Writing in this Moment
Event Date: 4/21/2020
How do we write about, and during, this time of uncertainty? How do we focus on our writing when we are navigating so many personal and professional roles? In a discussion moderated by Associate Professor Michael Rozendal (Rhetoric and Language), Professor Lara Bazelon (Law), Associate Professor Rick Ayers (Teacher Education), and Professor Susan Steinberg (English), will discuss the impact of COVID-19 on their writing practice, creative works, and public scholarship. Through personal, academic, cultural and socio-political perspectives, the panel will share examples of writing practice and some of the challenges and tensions writers face. They will entertain suggestions and questions about the writing projects of audience members, such as approaches to journaling, blogging, and other writing relevant to the moment we find ourselves in.
Moderator
Michael Rozendal is an Associate Professor in the Rhetoric and Language Department and Academic Director of the Undergraduate Teacher Education Center. His research focuses on the international and local intersections of print culture, politics, and aesthetics. With first year seminars like “Writing about Movements”, his teaching ranges among rhetoric, composition, public speaking, print culture, digital humanities, modernist studies, Twentieth-century literature, working-class literature, postmodernism, materialist theory, and regionalism.
Panelists
Rick Ayers is an Associate Professor of Education at the University of San Francisco. His research and writing focuses on social justice issues. He is author or co-author of a number of books, including Teaching the Taboo, You can’t fire the bad ones: And 18 other myths about teachers, teachers unions, and public education, and An Empty Seat in Class: Teaching and Learning after the Death of a Student. He has written more than 100 blogs for the Huffington Post and now writes a regular blog for Medium.com.

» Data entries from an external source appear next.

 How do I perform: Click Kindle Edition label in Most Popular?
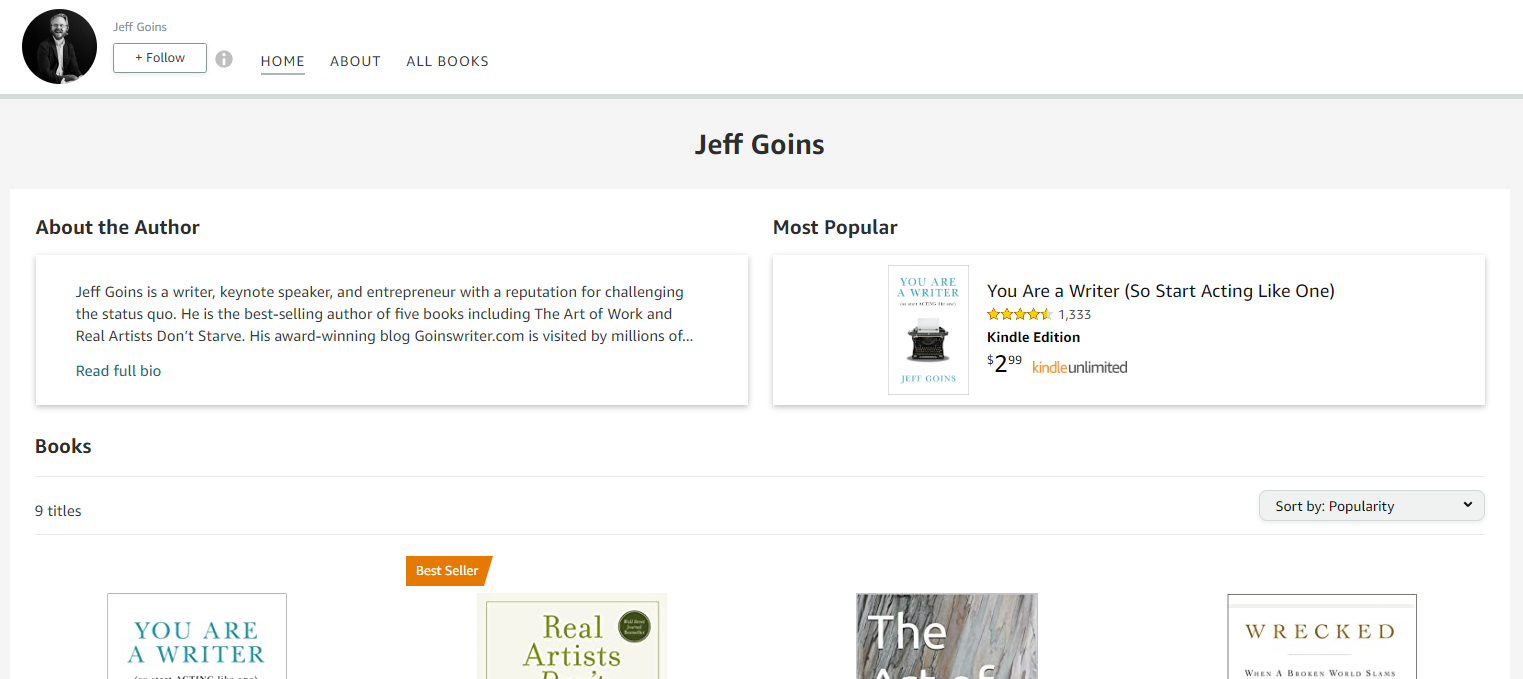point(1033,337)
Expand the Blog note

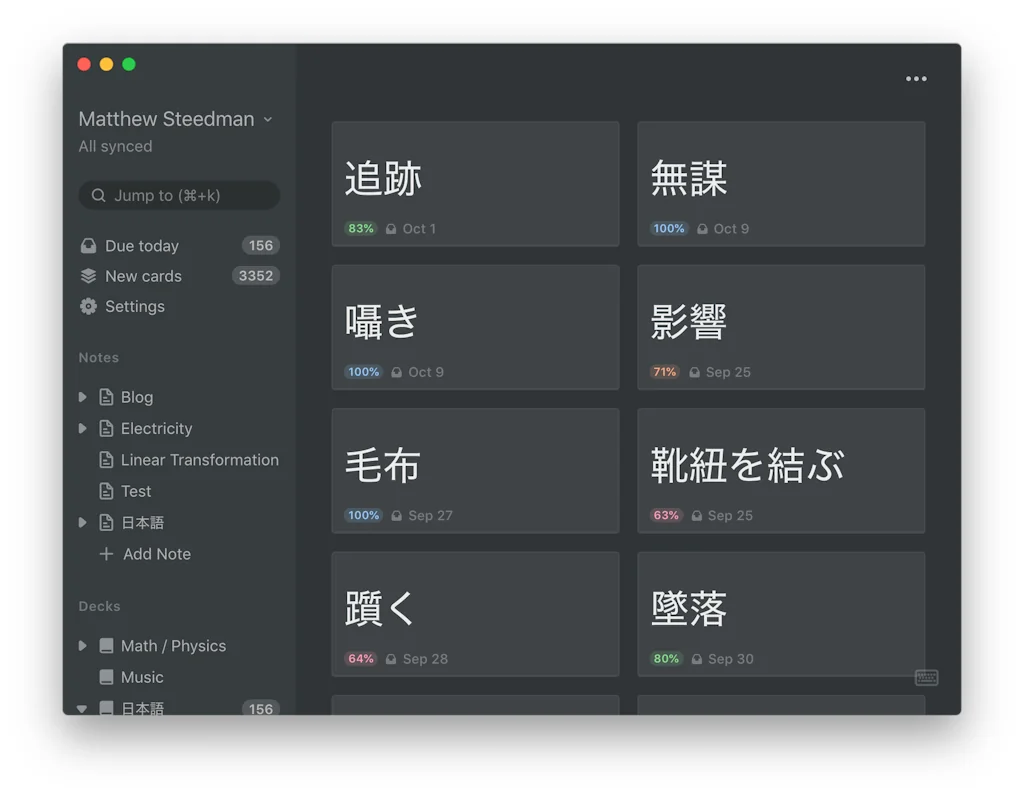click(84, 397)
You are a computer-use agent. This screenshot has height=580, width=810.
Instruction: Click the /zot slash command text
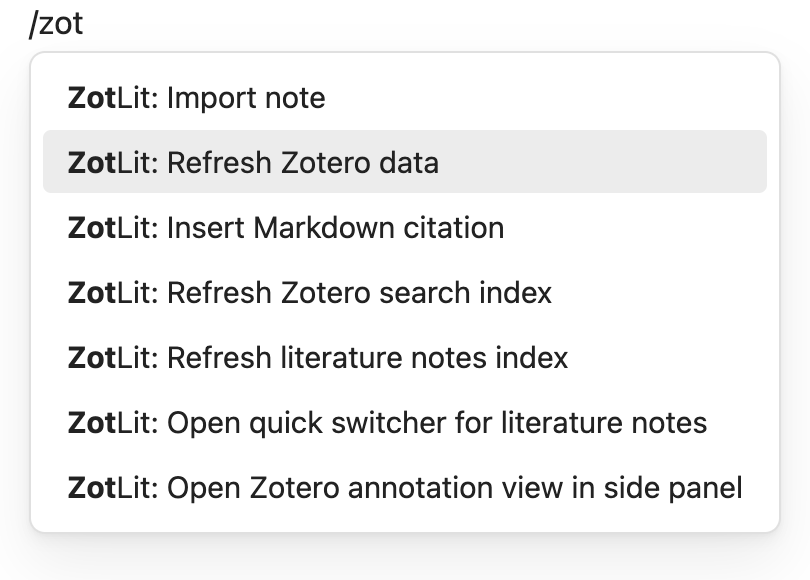click(56, 24)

Lara Bazelon is a Professor at the University of San Francisco School of Law where she holds the Phillip and Muriel Barnett Chair in Trial Advocacy and directs the Criminal & Juvenile and Racial Justice Clinics. She writes frequently about criminal justice, restorative justice, feminism, and the life of working mothers. Her op-eds and essays have been published in the New York Times, the Washington Post, the Atlantic Magazine, Slate, Politico Magazine, and the Los Angeles Times, among other outlets.
Susan Steinberg is a Professor of English at the University of San Francisco and author of four books of fiction, most recently, Machine and Spectacle from Graywolf Press. Her work has appeared in McSweeney's, The Gettysburg Review, Zyzzyva, Bomb online, The Believer online, American Short Fiction, and other literary journals. She has been the recipient of a Pushcart Prize, a National Magazine Award, a United States Artist Fellowship, and she was recently awarded a Guggenheim Fellowship for 2020.